Saved entries
※ ※ ※
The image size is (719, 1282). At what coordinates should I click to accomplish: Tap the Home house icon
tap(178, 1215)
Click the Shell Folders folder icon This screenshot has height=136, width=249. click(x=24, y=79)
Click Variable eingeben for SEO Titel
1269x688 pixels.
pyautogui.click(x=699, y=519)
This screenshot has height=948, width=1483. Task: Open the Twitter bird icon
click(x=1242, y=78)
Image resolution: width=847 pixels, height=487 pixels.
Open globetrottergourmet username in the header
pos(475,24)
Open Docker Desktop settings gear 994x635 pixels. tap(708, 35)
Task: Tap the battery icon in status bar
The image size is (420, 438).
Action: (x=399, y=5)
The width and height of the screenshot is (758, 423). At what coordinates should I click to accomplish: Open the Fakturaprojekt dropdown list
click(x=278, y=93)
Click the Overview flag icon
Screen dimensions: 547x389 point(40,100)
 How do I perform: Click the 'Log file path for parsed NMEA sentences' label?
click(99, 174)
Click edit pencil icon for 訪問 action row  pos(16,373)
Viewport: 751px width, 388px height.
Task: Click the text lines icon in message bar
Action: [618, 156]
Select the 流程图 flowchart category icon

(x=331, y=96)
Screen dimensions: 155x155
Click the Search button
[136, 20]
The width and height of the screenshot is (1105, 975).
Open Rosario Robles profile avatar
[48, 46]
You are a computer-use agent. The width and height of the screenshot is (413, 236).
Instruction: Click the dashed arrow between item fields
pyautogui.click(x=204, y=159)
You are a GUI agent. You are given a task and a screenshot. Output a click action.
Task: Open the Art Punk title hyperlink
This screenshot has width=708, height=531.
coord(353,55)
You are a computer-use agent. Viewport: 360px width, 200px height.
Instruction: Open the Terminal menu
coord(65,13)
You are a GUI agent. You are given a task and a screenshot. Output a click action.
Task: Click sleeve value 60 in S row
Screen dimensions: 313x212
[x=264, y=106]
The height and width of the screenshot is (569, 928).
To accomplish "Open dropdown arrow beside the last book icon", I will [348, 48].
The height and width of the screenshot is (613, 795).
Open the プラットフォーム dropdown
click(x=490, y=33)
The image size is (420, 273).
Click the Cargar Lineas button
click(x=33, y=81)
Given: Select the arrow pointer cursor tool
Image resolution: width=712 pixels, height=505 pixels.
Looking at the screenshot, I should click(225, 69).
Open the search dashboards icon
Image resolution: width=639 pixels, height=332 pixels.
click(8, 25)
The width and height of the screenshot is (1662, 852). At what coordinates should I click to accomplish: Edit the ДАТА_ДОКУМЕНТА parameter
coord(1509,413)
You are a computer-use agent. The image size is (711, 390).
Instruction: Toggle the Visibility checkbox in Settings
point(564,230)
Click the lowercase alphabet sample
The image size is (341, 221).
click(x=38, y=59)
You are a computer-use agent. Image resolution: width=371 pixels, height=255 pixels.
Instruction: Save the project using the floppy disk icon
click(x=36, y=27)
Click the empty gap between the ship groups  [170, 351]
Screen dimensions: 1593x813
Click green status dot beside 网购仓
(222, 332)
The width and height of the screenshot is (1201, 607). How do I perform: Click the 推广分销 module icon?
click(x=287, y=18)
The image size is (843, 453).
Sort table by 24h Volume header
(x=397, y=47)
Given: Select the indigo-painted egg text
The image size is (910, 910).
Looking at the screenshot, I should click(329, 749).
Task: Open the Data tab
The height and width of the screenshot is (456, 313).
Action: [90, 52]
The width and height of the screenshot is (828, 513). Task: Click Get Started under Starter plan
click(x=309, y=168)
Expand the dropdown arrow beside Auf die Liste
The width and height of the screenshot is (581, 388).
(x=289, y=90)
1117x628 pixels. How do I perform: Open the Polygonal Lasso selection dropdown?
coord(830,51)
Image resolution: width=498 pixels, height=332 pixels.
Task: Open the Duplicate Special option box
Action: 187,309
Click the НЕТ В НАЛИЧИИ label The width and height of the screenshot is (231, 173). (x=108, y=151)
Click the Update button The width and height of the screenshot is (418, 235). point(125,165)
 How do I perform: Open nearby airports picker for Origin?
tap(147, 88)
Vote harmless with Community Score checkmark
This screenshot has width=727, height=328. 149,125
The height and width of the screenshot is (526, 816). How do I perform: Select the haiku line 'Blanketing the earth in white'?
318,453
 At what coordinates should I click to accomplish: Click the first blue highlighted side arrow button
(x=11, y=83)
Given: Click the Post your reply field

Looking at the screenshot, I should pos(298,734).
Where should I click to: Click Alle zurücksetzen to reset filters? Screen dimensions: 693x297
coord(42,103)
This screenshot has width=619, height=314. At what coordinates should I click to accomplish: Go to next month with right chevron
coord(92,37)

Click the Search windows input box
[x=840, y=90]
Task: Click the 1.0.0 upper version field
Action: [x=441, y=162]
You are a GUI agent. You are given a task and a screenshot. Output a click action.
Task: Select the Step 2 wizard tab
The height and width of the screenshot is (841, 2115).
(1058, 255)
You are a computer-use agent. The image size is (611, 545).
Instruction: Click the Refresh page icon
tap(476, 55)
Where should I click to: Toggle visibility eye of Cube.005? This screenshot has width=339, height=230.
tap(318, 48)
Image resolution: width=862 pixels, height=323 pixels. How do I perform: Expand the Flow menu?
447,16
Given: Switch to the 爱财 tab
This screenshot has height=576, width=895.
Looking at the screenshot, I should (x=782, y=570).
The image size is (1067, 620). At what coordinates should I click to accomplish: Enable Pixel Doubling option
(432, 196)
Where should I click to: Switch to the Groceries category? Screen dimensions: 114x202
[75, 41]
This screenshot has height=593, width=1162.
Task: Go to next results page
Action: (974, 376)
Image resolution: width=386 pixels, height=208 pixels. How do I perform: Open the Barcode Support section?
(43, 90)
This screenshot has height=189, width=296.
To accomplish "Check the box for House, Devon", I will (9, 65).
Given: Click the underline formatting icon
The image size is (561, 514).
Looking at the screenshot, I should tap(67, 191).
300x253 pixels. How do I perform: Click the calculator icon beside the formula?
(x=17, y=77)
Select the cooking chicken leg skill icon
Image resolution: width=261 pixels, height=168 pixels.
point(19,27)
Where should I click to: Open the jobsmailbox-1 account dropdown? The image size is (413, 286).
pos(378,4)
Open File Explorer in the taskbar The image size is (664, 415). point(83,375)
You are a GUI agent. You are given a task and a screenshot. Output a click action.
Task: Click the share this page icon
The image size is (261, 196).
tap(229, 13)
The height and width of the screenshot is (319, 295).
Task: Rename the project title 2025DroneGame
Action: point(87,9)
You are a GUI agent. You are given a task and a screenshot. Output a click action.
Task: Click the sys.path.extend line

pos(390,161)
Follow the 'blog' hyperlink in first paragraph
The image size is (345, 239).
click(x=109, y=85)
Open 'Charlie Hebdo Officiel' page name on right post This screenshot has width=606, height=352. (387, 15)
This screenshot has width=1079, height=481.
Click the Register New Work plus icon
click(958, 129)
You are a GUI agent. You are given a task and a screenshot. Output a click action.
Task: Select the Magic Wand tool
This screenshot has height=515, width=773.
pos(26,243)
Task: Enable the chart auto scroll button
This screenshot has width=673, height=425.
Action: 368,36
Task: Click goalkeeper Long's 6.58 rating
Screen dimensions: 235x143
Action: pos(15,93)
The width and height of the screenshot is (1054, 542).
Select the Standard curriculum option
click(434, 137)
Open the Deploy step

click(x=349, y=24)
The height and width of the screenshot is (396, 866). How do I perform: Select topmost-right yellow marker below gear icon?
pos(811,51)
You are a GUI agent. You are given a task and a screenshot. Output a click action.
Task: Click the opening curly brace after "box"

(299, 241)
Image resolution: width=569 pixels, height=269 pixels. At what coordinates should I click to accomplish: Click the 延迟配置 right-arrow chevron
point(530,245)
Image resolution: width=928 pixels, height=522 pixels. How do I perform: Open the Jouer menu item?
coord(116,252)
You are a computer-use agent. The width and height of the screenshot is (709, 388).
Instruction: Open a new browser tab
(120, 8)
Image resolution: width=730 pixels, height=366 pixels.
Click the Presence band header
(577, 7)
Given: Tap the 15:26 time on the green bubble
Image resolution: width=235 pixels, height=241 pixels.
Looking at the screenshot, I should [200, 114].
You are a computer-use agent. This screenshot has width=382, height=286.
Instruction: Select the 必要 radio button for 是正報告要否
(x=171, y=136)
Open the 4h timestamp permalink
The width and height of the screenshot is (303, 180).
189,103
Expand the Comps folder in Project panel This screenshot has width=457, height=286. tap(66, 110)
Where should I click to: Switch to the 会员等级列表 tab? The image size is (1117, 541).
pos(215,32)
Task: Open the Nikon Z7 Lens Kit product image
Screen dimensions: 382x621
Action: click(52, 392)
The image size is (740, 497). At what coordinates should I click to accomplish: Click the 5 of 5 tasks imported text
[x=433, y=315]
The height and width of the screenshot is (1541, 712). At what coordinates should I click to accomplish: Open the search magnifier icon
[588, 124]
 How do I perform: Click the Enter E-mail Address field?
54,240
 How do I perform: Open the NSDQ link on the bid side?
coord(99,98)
※ ※ ※
** Task statement **
Every line from the one containing "How do I perform: Open the NSDQ" to the end of the entries must be set down exactly, with none omitted and none added.

** Response area **
 How do I perform: Open the NSDQ link on the bid side?
coord(99,98)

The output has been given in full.